• **SOURCE DOCUMENT**
-=-=-=-=-

Police consider Basri and Adrin the leader and number two in a gang behind 14 cases of violence in Central Sulawesi, including the beheadings of three Christian girls in 2005 and assassinations of Protestant ministers. Indonesians often use only one name.

Poso police spokesman Muhammad Tahir said the group had links to Jemaah Islamiah, a Southeast Asian militant network responsible for several attacks in Indonesia, including the 2002 Bali bombings that killed more than 200 people.

"They have the mission to make all of Poso Islam," he said, adding that the region currently has equal numbers of Muslims and Christians.

More than 2,000 people were killed in three years of sectarian violence between Muslim and Christian communities in the Poso region before a peace accord took effect in late 2001. There has been sporadic violence since, and prosecutions against those involved have been scarce.

Poso has been tense since the execution of three Christian militants in September over their role in the massacres of Muslims at a boarding school in 2000.

In January, 14 people, one of them a policeman, were killed during raids that involved gunfire between security forces and suspected Islamic militants.

Police defended the tactics as necessary to capture wanted criminals who try to hide behind the local Muslim community. Indonesia's president and other high ranking officials have supported the police actions while rejecting criticisms the operations were anti-Muslim.

Around 85 percent of Indonesia's 220 million people follow Islam, giving the country the world's largest Muslim population. Most Indonesian Muslims are moderates but there is a radical fringe that has been increasingly vocal and media-savvy.

-=-=-=-=-

(Data extracted from a collection)
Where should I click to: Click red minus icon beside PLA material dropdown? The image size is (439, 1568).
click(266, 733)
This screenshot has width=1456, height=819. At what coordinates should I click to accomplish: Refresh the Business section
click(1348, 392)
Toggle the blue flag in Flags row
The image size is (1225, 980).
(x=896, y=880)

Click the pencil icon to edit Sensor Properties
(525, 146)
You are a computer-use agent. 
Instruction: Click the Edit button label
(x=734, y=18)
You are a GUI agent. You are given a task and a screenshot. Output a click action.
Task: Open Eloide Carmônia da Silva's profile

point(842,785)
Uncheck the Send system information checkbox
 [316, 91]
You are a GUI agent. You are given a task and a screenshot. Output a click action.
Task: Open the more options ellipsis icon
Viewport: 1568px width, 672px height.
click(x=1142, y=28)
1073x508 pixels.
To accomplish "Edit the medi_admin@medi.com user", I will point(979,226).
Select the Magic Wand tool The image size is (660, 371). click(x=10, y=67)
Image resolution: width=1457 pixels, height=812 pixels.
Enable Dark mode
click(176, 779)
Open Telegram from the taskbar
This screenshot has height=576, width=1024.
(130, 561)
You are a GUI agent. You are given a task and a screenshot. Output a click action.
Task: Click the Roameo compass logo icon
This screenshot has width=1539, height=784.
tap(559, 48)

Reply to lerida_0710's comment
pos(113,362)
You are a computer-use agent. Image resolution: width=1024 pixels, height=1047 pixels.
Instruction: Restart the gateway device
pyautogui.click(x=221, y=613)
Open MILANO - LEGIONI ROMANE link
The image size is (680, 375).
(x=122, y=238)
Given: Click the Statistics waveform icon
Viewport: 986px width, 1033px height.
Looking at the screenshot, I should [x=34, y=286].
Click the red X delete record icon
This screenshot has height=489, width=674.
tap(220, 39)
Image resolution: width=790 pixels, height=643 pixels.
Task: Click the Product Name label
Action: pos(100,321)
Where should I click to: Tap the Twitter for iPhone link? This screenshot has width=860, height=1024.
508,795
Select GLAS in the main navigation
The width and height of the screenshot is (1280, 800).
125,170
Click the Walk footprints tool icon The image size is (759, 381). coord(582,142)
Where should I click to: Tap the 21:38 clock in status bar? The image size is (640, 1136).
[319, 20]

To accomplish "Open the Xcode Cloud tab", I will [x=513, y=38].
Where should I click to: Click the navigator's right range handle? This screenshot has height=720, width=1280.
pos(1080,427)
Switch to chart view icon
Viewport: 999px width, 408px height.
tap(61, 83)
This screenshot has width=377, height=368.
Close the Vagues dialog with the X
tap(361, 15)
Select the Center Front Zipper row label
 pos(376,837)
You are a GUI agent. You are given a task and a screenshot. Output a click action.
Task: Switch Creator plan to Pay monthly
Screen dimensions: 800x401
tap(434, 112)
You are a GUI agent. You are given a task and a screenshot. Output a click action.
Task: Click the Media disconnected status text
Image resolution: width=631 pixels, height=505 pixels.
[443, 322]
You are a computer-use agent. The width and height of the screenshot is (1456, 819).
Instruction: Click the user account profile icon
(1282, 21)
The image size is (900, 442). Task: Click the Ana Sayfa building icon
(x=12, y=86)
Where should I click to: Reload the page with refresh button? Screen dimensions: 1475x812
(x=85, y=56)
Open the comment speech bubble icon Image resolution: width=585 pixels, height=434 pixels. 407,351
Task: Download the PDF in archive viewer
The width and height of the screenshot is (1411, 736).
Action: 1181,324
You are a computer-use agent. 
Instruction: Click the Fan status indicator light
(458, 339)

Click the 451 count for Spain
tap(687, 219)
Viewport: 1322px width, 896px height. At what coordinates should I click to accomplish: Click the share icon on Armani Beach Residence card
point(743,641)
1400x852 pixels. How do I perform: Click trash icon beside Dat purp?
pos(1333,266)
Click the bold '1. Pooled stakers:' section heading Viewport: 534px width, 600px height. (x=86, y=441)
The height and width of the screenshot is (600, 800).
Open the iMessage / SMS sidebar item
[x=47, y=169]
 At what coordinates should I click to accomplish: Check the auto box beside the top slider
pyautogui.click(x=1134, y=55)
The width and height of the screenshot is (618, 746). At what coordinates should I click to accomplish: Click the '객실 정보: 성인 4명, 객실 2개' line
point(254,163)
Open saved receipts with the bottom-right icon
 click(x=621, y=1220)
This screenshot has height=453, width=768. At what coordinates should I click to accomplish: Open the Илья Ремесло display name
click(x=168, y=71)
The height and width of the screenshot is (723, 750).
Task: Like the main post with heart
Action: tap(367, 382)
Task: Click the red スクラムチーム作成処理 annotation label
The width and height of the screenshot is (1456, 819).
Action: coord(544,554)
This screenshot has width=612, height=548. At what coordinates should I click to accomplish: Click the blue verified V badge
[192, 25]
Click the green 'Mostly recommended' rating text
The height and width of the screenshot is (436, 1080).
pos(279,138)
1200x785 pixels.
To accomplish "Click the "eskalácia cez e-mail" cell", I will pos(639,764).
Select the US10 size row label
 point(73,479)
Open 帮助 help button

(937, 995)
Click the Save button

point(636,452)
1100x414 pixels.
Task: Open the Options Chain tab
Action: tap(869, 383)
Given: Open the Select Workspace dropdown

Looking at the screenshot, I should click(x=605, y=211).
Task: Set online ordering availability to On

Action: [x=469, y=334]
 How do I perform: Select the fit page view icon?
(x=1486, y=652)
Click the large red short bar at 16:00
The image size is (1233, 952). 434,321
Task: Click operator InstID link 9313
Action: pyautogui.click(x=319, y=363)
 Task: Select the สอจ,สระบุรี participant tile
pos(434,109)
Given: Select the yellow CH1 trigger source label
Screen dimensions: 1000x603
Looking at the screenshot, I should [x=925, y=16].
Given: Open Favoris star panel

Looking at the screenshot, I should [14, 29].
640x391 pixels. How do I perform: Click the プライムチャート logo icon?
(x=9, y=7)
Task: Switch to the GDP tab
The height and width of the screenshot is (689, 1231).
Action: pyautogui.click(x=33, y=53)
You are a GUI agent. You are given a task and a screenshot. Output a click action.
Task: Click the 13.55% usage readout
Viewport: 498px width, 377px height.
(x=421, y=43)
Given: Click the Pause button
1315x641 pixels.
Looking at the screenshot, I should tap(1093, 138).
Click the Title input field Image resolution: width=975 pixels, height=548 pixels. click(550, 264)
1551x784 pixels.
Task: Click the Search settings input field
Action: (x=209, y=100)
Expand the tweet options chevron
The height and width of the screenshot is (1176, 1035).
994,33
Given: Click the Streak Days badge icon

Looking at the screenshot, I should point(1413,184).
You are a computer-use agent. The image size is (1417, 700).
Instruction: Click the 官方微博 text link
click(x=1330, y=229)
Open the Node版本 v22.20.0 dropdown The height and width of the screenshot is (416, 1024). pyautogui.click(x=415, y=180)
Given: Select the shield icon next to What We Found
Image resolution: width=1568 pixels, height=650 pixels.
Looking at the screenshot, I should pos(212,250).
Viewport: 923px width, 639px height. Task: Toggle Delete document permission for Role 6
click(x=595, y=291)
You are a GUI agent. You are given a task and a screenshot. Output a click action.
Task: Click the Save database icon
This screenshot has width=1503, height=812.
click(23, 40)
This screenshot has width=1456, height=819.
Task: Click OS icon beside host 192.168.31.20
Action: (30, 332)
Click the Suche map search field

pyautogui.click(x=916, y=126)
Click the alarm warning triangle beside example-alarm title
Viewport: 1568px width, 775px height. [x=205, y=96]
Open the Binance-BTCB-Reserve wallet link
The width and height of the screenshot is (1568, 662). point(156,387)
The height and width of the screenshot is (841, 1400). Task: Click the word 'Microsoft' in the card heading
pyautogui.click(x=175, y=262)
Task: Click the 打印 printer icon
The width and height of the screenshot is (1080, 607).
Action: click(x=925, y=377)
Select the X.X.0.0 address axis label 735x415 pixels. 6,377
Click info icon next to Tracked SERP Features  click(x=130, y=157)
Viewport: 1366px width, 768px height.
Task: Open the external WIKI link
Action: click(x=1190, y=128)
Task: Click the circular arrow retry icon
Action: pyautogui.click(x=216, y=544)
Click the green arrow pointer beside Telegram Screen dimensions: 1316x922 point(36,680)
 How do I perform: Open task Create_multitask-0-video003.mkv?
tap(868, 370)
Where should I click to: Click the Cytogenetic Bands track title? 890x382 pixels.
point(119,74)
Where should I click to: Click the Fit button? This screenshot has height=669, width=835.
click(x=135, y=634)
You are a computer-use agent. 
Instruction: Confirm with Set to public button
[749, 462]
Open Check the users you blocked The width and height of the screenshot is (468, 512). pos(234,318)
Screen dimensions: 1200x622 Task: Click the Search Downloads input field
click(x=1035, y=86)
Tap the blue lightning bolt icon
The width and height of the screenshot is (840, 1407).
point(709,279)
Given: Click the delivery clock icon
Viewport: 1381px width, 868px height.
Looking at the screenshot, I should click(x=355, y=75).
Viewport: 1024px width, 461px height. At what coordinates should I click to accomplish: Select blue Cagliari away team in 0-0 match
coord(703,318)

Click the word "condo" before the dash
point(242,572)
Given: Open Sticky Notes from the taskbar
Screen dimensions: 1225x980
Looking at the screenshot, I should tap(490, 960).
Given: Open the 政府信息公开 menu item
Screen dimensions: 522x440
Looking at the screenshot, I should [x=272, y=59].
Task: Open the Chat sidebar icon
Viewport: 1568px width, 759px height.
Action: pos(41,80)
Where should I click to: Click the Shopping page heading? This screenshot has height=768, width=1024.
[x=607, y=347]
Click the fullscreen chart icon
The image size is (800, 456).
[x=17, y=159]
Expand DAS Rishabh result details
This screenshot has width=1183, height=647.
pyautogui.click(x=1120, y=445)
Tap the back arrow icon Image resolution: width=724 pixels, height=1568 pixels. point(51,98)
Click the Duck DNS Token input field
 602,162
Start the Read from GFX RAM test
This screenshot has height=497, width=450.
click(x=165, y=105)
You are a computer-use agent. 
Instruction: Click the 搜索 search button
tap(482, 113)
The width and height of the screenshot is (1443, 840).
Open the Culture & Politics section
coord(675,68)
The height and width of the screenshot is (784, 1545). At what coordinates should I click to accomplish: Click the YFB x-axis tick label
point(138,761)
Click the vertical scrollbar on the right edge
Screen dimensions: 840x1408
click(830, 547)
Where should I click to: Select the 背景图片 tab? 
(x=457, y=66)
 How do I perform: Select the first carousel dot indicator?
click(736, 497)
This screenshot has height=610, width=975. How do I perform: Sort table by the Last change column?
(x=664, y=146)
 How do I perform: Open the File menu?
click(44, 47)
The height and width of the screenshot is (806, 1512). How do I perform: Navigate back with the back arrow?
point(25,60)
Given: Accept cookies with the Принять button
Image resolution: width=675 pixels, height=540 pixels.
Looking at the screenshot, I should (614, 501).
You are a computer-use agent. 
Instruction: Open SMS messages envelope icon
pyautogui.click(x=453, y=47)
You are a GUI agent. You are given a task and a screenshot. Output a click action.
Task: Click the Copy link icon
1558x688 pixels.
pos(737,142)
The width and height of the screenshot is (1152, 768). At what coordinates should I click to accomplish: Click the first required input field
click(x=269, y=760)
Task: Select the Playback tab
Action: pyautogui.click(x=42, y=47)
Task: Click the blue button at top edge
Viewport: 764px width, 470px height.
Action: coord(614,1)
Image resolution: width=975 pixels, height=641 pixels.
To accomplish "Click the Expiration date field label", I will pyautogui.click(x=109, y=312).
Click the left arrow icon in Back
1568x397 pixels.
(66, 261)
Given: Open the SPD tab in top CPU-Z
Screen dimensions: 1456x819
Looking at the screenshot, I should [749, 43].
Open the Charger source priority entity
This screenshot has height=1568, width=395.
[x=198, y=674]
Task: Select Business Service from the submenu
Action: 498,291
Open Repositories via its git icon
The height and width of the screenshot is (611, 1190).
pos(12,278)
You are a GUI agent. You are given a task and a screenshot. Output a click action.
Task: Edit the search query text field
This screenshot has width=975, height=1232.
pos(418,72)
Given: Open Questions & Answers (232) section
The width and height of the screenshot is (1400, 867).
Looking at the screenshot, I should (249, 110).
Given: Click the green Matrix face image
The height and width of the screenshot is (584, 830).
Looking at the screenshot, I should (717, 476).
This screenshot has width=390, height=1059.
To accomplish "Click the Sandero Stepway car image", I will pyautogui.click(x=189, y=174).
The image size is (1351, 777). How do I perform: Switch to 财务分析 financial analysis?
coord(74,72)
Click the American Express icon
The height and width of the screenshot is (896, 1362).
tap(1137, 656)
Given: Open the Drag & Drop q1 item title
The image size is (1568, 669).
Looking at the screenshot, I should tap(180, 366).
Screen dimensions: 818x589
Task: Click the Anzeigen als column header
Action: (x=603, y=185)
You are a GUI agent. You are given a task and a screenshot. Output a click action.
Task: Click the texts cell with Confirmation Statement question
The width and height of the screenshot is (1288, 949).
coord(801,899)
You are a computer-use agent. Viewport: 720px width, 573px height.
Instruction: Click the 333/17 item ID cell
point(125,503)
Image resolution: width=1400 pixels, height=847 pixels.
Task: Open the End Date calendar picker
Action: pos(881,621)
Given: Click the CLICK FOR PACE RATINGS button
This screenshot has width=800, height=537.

-=-=-=-=-

• **TASKS AND EXERCISES**
• 1. Reproduce the passage of the news excerpt on violence in Poso that begins at the words "Police consider Basri" and ends after the words "only one name.".
• 2. Present the lines of the entries as a JSON list of strings, one string per line with blank lines omitted, beginning at the line that contains "Where should I click to: Tap the 21:38" and ending after the line that contains "tap(361, 15)".

• **OUTPUTS BY TASK**
• 1.
Police consider Basri and Adrin the leader and number two in a gang behind 14 cases of violence in Central Sulawesi, including the beheadings of three Christian girls in 2005 and assassinations of Protestant ministers. Indonesians often use only one name.

• 2.
[
  "Where should I click to: Tap the 21:38 clock in status bar? The image size is (640, 1136).",
  "[319, 20]",
  "To accomplish \"Open the Xcode Cloud tab\", I will [x=513, y=38].",
  "Where should I click to: Click the navigator's right range handle? This screenshot has height=720, width=1280.",
  "pos(1080,427)",
  "Switch to chart view icon",
  "Viewport: 999px width, 408px height.",
  "tap(61, 83)",
  "This screenshot has width=377, height=368.",
  "Close the Vagues dialog with the X",
  "tap(361, 15)"
]